When you lose everything that you worked for that finally made you feel like you had something to be proud of, like you could finally breathe, you stopped wanting to run away, you stopped thinking all the worst things a person can think about themselves; when that's taken from you, after you have been financially wiped out again and again and again through no fault of your own, and you are then silenced, ignored, harassed, abused, unheard, misjudged, neglected…it destroys you.
I have never thought of myself as a victim or a survivor. I am a fighter.
Besides my dogs, Meraki was the thing that made me get out of bed in the morning. I had an unnecessary total hysterectomy when I was 33 so I was never able to have a family.

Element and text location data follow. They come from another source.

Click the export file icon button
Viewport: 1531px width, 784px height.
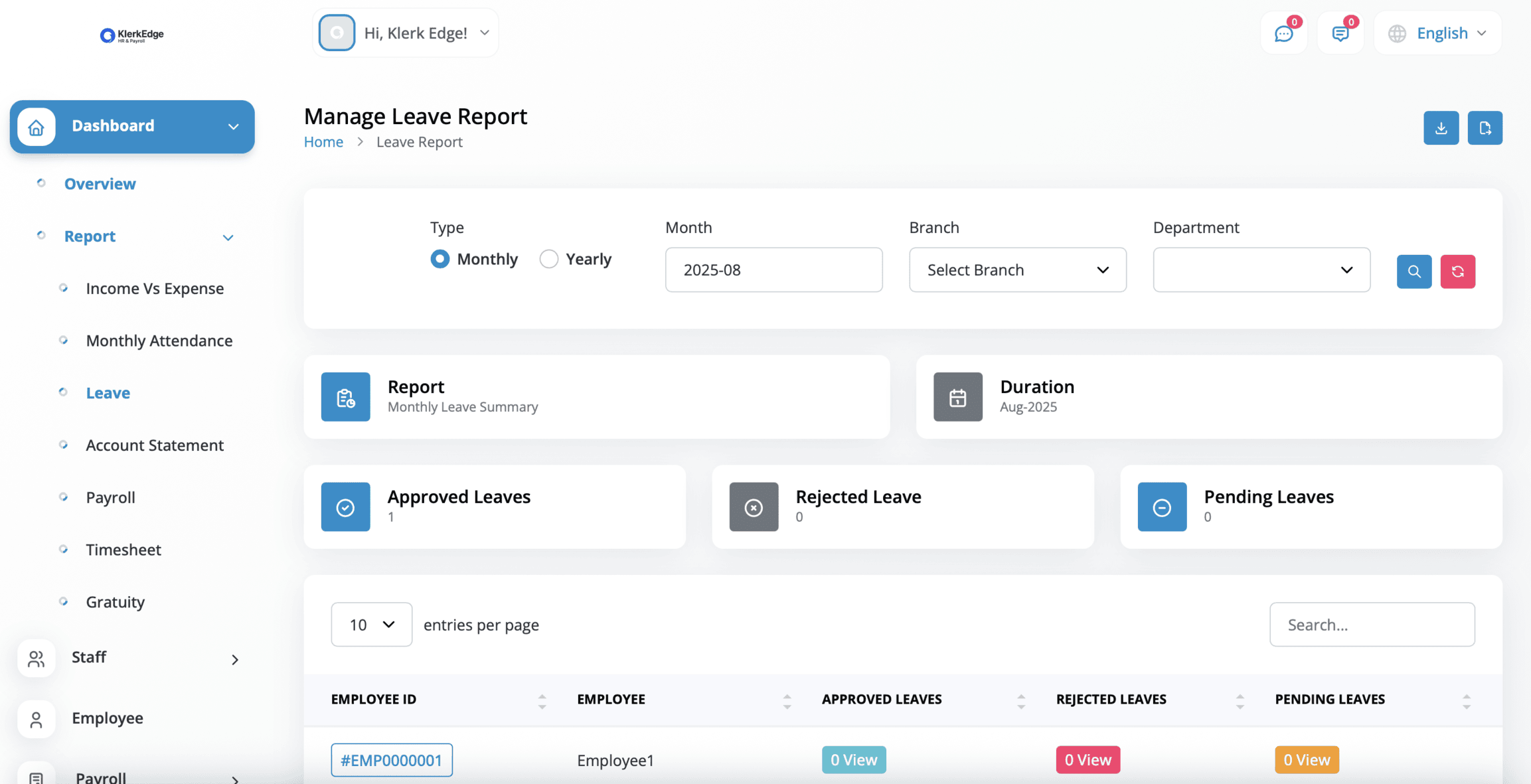[x=1485, y=128]
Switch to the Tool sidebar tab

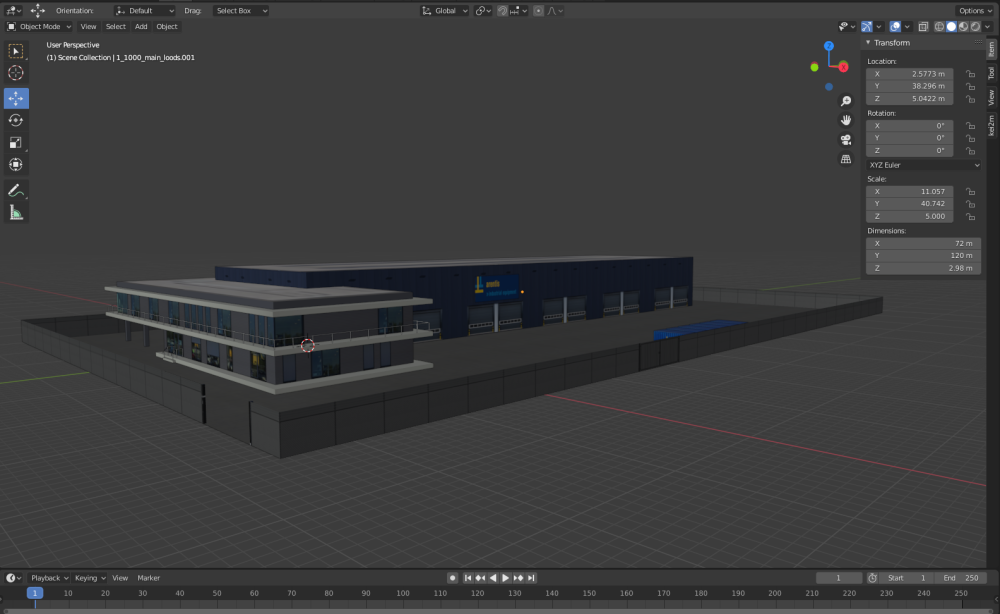click(x=991, y=73)
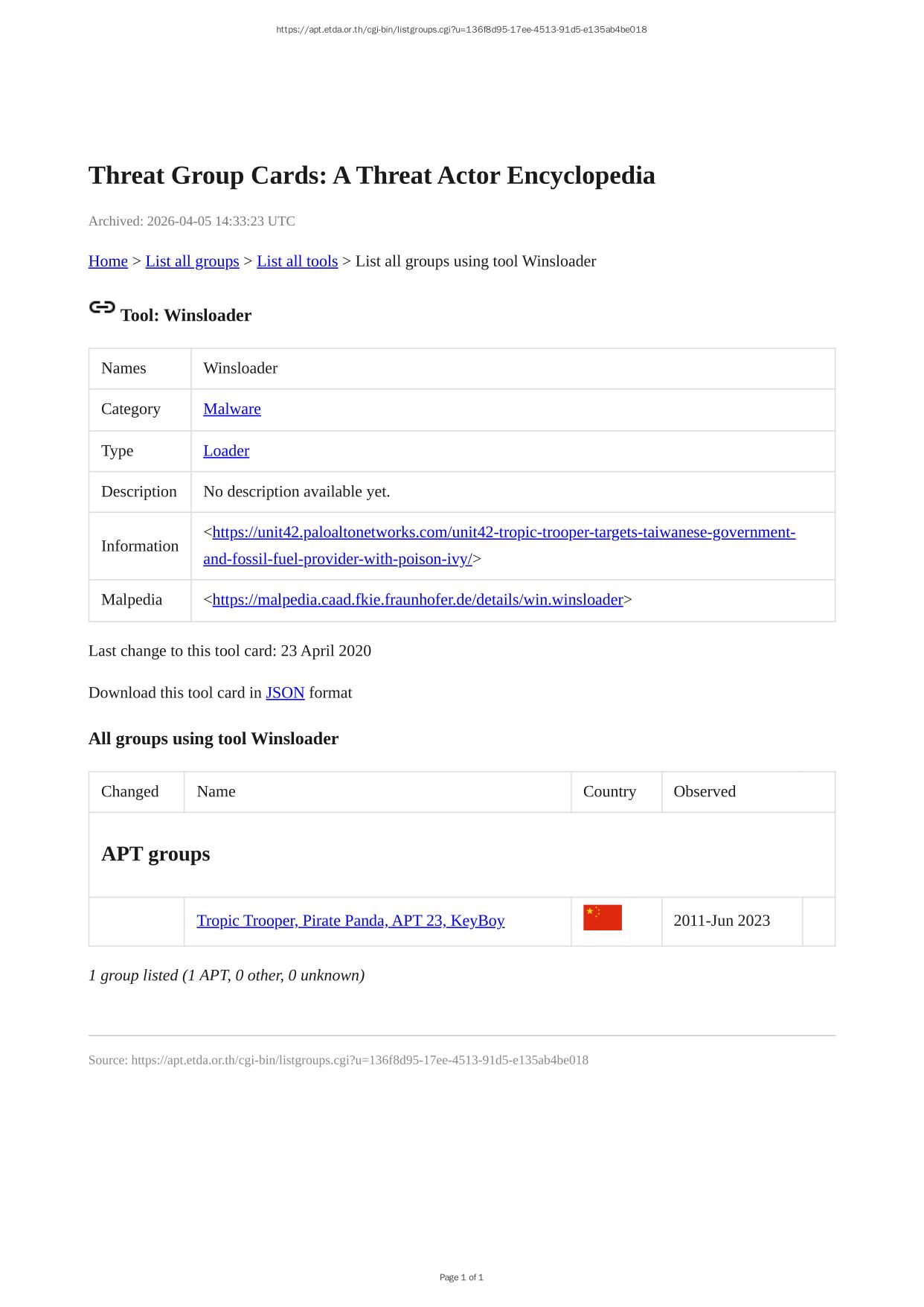Click the Threat Group Cards page title
The image size is (924, 1307).
coord(371,176)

Meraki was it for me, and I made my peace with that. This was the path I ended up on, and I did everything I could to make it one in which I felt purpose. Meraki gave me something I never had before: Freedom. Freedom to choose, freedom to do what I wanted when I wanted, freedom to allow my nervous system to finally begin to regulate, freedom to be me.
I was just starting to really get to know myself when the rug was pulled out from under me. Again. And again. And again. After the first flood happened I stopped feeling safe. I was scrambling to do whatever I had to in order to keep my business up and running without creating a tremendous amount of debt in the process.
I have been climbing uphill against 100 mph winds for my entire life just to try to be me.